If you self-build, you will have the oportunity to get what you require a lot cheaper, unless what you require fits in with what the teir 1 vendors want to sell you. In my experience, wanting what they want to sell people is rare, and 'upgrades' are costly.
On the storage side of things, having two seperated logical disks is a good idea. Have them on different raid cards, and ensure that the raid card is a real hardware raid, not software.
Personally, I would not recommend raid0 for the OS, it is the builder's choice of course.
The reason I would not recommend raid0 for the OS raid, is that it actually doubles the chance of the OS volume failing (i.e. statistically, the MTBF would be halfed. The chance of the disk failing on any one day is effectively comparable to 1/MTBF for a single disk, for two disks, you have twice the chance). Raid0 is where two disks have data striped across them. This means that if you are writting a file, chunk0 goes to disk 1, chunk1 goes to disk 2, chunk2 goes to disk1, chunk3 goes to disk 2, etc. etc. This speeds things up because the internal memory of the drives (cache) can store and deal with the chunks whilst the other disk is being written to (very basic explaination, but enough).
Unfortunately, if either of the disks fail, you will loose half of every file written to the disk (anything greater than 64k with most default raids). This means you will loose everything basically.
For the OS drive, as most of the time people forget to backup regularly, or update their backup software within the OS, and then forget to update the magic CD for recovering the backup, this usually means a loss of all the data.

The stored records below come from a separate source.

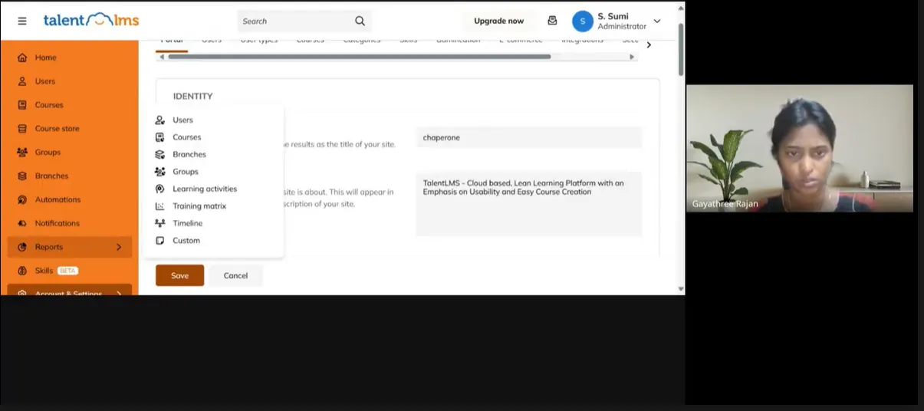This screenshot has width=924, height=411.
Task: Open the inbox messages icon
Action: tap(552, 21)
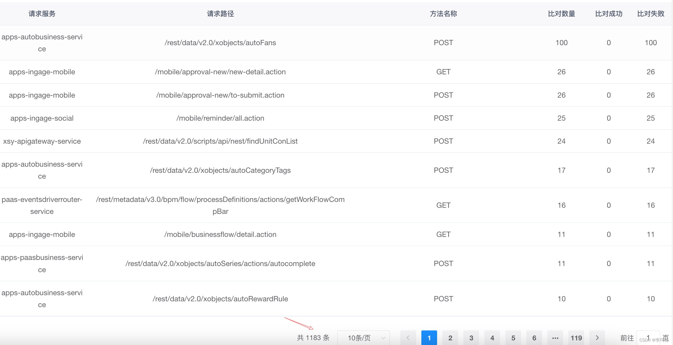Click the 请求路径 column header

(x=220, y=14)
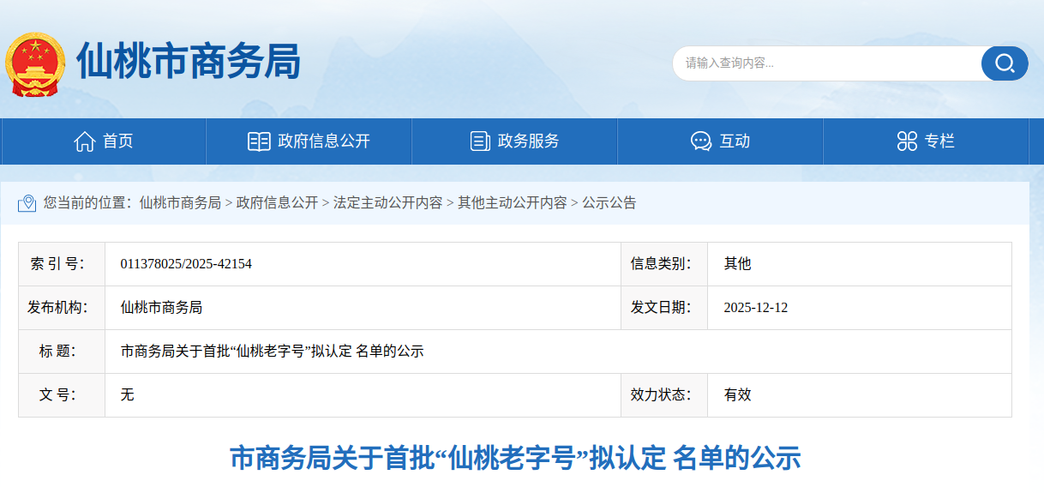Image resolution: width=1044 pixels, height=493 pixels.
Task: Select the 互动 navigation item
Action: (x=735, y=141)
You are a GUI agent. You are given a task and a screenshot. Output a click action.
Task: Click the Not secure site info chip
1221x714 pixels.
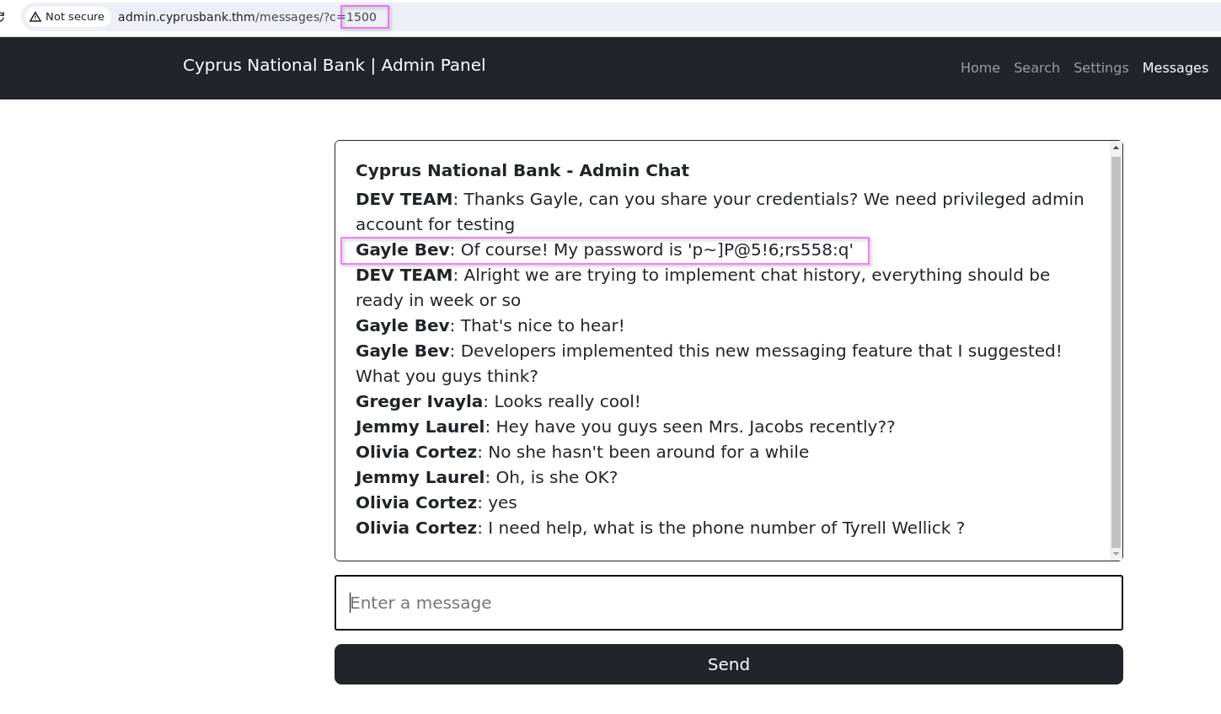67,17
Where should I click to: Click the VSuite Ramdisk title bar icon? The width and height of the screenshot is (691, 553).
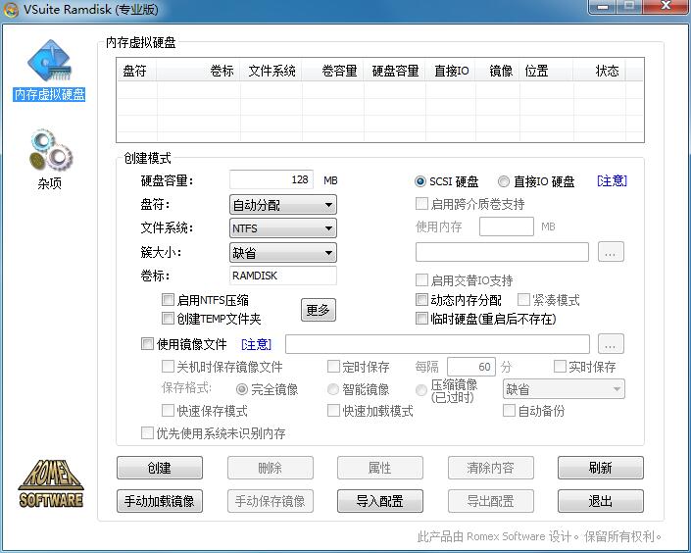coord(11,8)
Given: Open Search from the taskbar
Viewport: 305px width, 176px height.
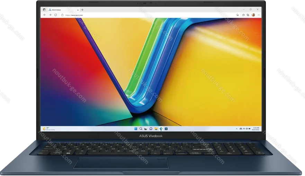Looking at the screenshot, I should [141, 129].
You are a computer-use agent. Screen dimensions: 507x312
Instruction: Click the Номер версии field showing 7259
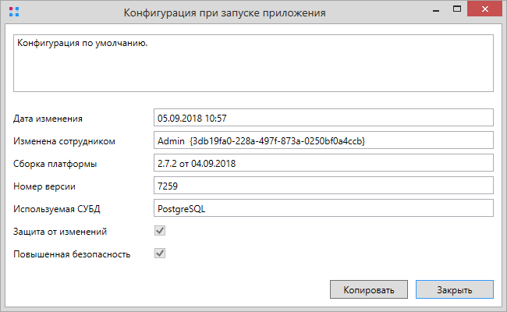coord(324,186)
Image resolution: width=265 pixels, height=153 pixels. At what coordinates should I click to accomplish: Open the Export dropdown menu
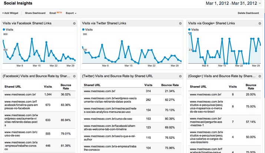(x=71, y=13)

Other raid levels more worth considering are:
raid1 = mirror mode. Data is written to both disks simultaeneously. If you have a good hardware raid card, there will be no reduction in speed, but no gain in speed. The disk space is the disk space of the smallest disk. If one disk fails, there is no loss of data. Raid 1 is usually 2 disks exactly
raid5 = parity raid. Data is written to (n-1) disks as per a stripe. The n'th part of the stripe contains a checksum. This means that if one disk fails, the raid card can recalculate (and work with) the data that is on the disks on the fly. The speed for small writes is usually improved because of the cache on the disk. Writting large files can be vastly improved. You loose the size of one disk in this situation though. For example, if you have 12x 300gb disks in raid5, you get 11x 300gb available = 3.3TB (actually what I have described is actually raid3, but is close enough not to argue about). For raid 5 you have to have 3 disks or more. For example. 3x 1.5TB disks in raid 5 gives you 3TB
If you have money to burn, and really need the speed, then raid10 combines the resiliency (not the same as reliability, you have 4 times the chance of a disk failure, but only 1.5 [or is that 1.6] times the chance of loosing data), and the speed of raid0
Basically, you mirror two disks together, and another two disks together, then take these two virtual disks, and stripe them. This gives a lot of speed due to disk caches and writting to different disks at different times. It gives you the storage capacity of 2x a single disk though. For raid 10, you can have any even number of disks above 4.
Edit:
Not that I want to be pushing up MS sales, but my desktop running windows XP says it has been running for 17 days now. It has had a little less use than usualy it would in that period, but it usually does get pretty hammered.
On the other hand, my linux machine reports 48 days, and that was only due to me changing the UPS it is on. That really gets hammered.